The sunday following the marathon I was still feeling the joy of accomplisment, almost as if walking on air. So we headed out early in the morning to Cedar Point to ride the rollercoasters and check out all the fun Halloween stuff they had set up like haunted houses.
When I was a kid I loved riding rollercoasters, the higher, the faster, the more loops the better! That's kind of how I am some might call it being an adrenaline junky, I don't know all I know is everything I do it seems I want to go faster, and the time I went sky diving in Atlantic City was no different. Free falling from 14,000 feet was an incredible rush and I can't wait to do it again! Anyway back to the story at hand, I hadn't rode a rollercoaster in eight or nine years so it had been a while. First up was the raptor, which was brand new last time I was at CP, which might date the trip a little bit. It was just like I remembered it fast and fun! Now here is where things got shaken up a bit. Next up was well I don't remember what it was called but I know I didn't like it! It's a giant pendulum that not only swings back and forth (which I was okay with) but it also rotates at the same time, first one direction, then the other. Oh boy did I wanna hurl on everything when we got off. Luckily after sitting down for five minutes or so seemed to help, but from then on the slightest thing would make me queasy. Of course immediately following my ride induced naseau we headed to the Millenium Force, and guess what felt like I was gonna yak on some poor innocent bystander. I decided to be smart and sat out from the mantis and after that the rest of the day seemed a lot better. The haunted houses and other attractions were awesome and I have to say that Top Fuel Dragster is the best ride I've ever been on! I'm just glad that the queasy feeling went away and I was able to enjoy the rest of the trip. Little did I know it wasn't going to be the last time I felt sick before the day was out.

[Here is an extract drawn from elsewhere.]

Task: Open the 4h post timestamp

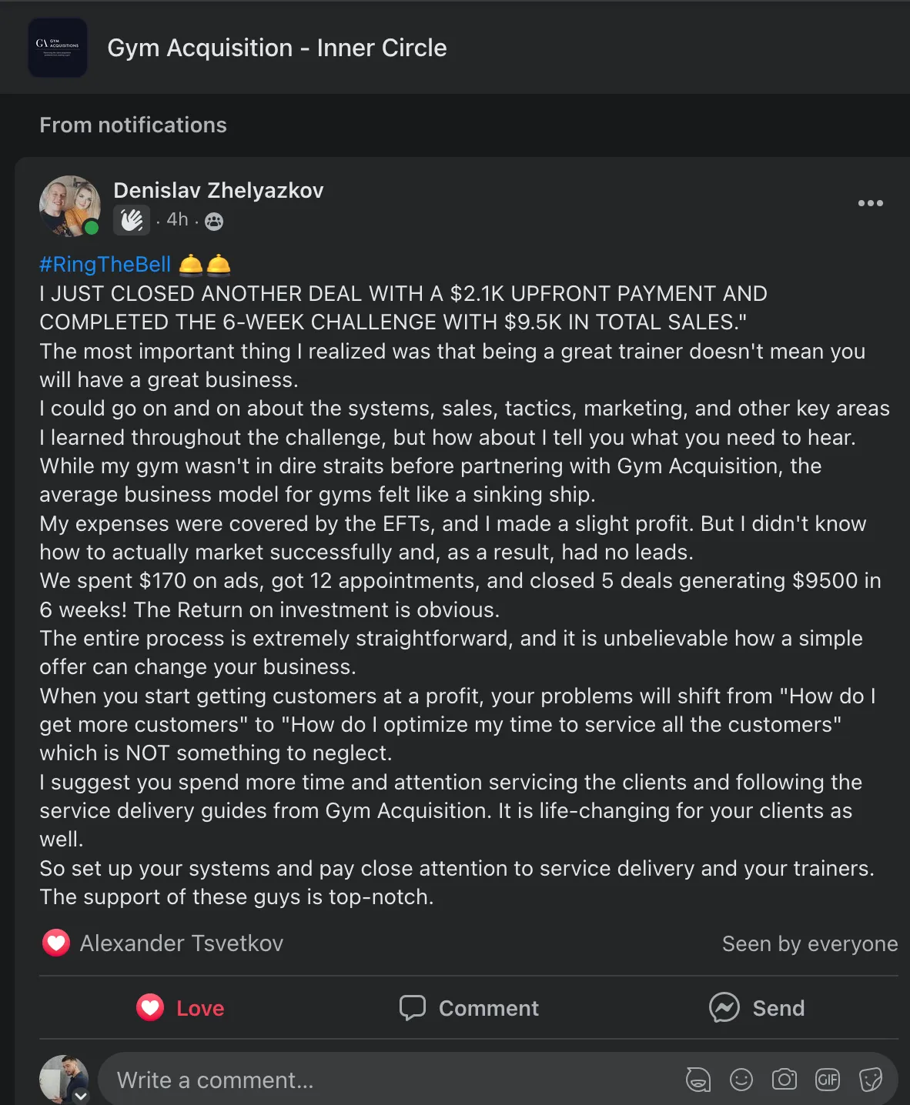Action: pyautogui.click(x=177, y=220)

All day long I was noticing that my girlfriend seemed distant, and just kind of off. By the time we dropped of our friend that went with us and got home it was getting close to 2am. Every part of me wanted to go to bed, but first I wanted to make sure everything was okay, and know why she was acting so odd at the park. Here comes the sick feeling, I got dumped, right then and there in the kitchen. Hit me like a ton of bricks, now I'm not saying it was a perfect relationship leading up to this point, we had differences here and there but we we're always able to talk about things and work them out. Not this time though. In an instant all the good feelings I had felt from all I had accomplished over the past year flew out the window, and instead was replaced with feelings of failure and hurt. The fact that we still lived together didn't make things much easier, luckily our opposite work schedules allowed for minimum contact to be easily achieved.
I had originally planned on taking a week or so off from running after the marathon and then get back into training. Instead I felt like my life was a poorly played game of jenga and someone had just pulled out the one piece that had been sitting there precariously balancing it all out. After the pieces hit the floor I turned to what I felt was the easiest option, drowning my sorrows with friends at the bar and of course as the drinks kept flowing the will power to not smoke dwindled until there was none remaining. I had fallen back into the life that I had been so proud to have left behind. Not nearly as bad as before but bad enough. More than once I found myself leaving the bar at closing time on week nights and waking up the next day with a hangover and a mouth that tasted like an ashtray. Thankfully before things got completely out of hand I was able to get the late bar nights out of my system and I realized I wanted something more out of life, I realized I was worth more than that. I attribute this realization to great friends and an amazing family. Since then I've made peace with the fact that it wasn't going to work out with the ex, and that we are both happier going our seperate directions, but it was hard for a while. I've relearned my self respect, and have started running again, no more crazy late weekday bar nights and no more smoking! This time I'm doing it for me, not for someone else and I think that's why it failed so easily at the slightest setback.
Like I said I started running a couple months ago, and this time I've got a friend who has also taken up running. We run together two days a week and I always try to get at least one more run in during the remainder of the week. It has been so much more fun to have someone to run with this time around. So here we are today, all caught up with my disappearance, my joy, and my frustrations in life. It feels like I've started all over again and for all intents and purposes I have, but it feels good. My buddy and I are running a 5k at our old high school this Saturday, and we're both excited. We ran it last year and it was a lot of fun, and memorable at the same time. You see two years ago on the 14th of March, we were both in motorcycle accidents less than a mile away from eachother and less than ten minutes apart, both on our way home from work. His injuries were much more serious than mine. I only had to spend a few hours in the ER having my knee stitched up due to the two gaping holes where you could see my knee cap, and having other wounds cleaned out. I hit a guard rail on the highway, he hit a car that turned in front of him. His pelvis was split in two right down the middle, and he spent the next month in the hospital with a series of rods sticking out of his waist which were attached to the plate that now holds his hips together. So last year when we ran that race we both realized how close we had come to not being there. Both of us are looking to better our times from last year, and I know for sure he is much more prepared this time around. The future looks great and I'm looking forward to another great year of running.